One way to increase interoperability between systems and technology is by leveraging APIs. An API is an Application Programming Interface that enables disparate technology and software to “talk to each other.” An API connects software across an organization so data is shared between them.
How can APIs help encourage data sharing and software integration?
Healthcare organizations that employ an array of technology to capture patient information and healthcare data may leverage an open API– an API made available to software developers– to share data between systems. Here’s a real example of how it works:
- A provider may chart patient notes in their organization’s electronic medical record (EMR). Their EMR is a siloed application where patient data is stored.
- However, the same provider may use a different platform to record session notes during appointments, and they need the patient data from the EMR to inform their notes.

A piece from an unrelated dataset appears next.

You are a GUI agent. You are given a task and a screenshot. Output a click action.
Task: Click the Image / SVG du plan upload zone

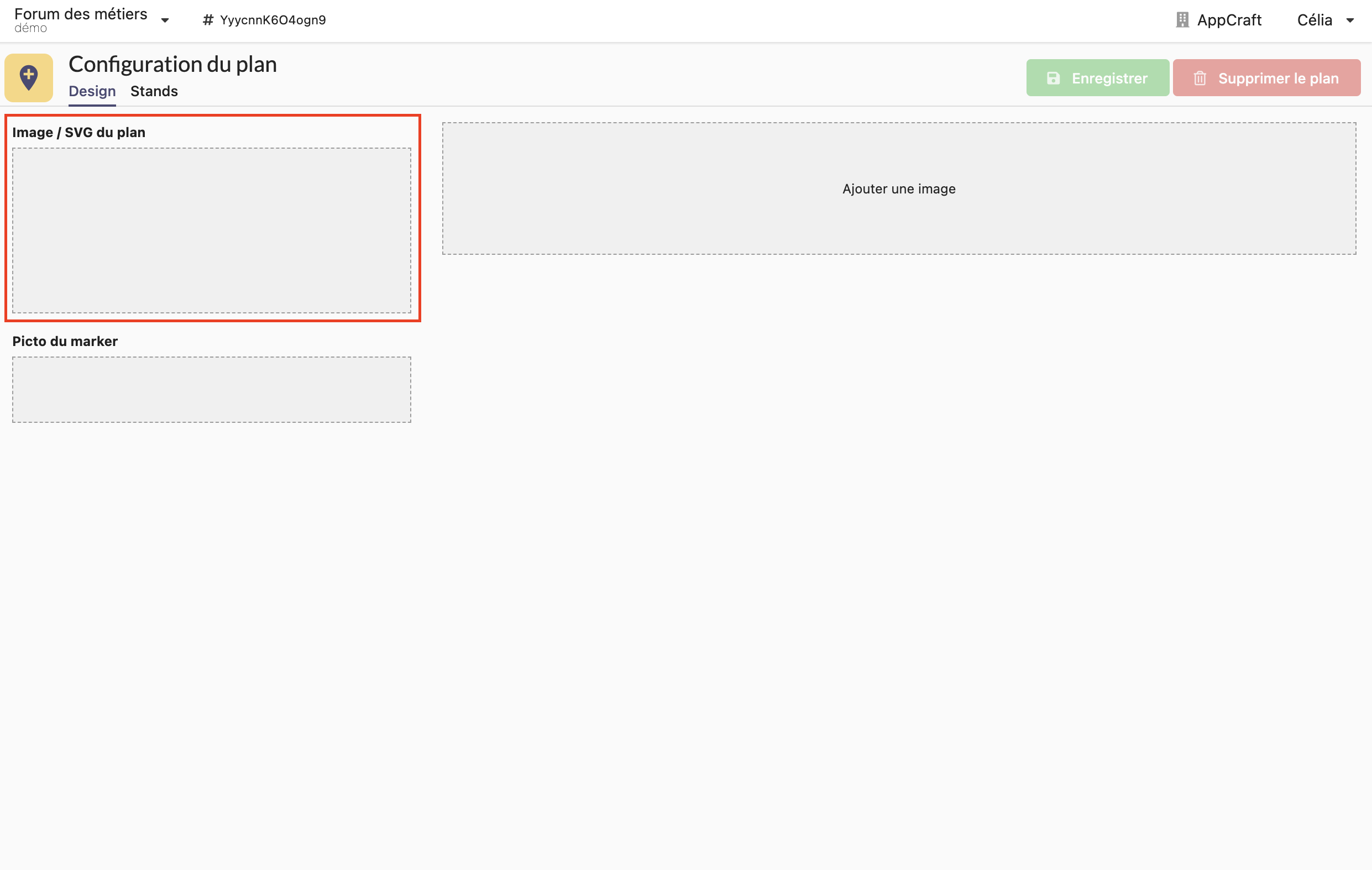coord(211,230)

- Usually, the provider would manually enter the same patient data from their EMR into their charting software. At this point, the provider has spent double the time completing the same administrative task of entering patient information. This provider cares for about 30 patients per day, meaning they are manually entering patient data 30 more times than required.
- The healthcare organization leveraged an API provided by their EMR to retrieve patient data, which was fed from their EMR into their charting platform.
APIs can help reduce operational inefficiencies across healthcare organizations, especially as telemedicine operations become more complex with more platforms and systems available. With open APIs, data can seamlessly flow through an organization from system to system and reduce the provider “swivel chair” method. With free flowing data, providers are able to manage patients and their care in a more efficient way with the information they need at their fingertips, helping them to treat patients holistically and effectively. With a connected system providers can be more proactive in their treatment and improve continuity of care across their organization.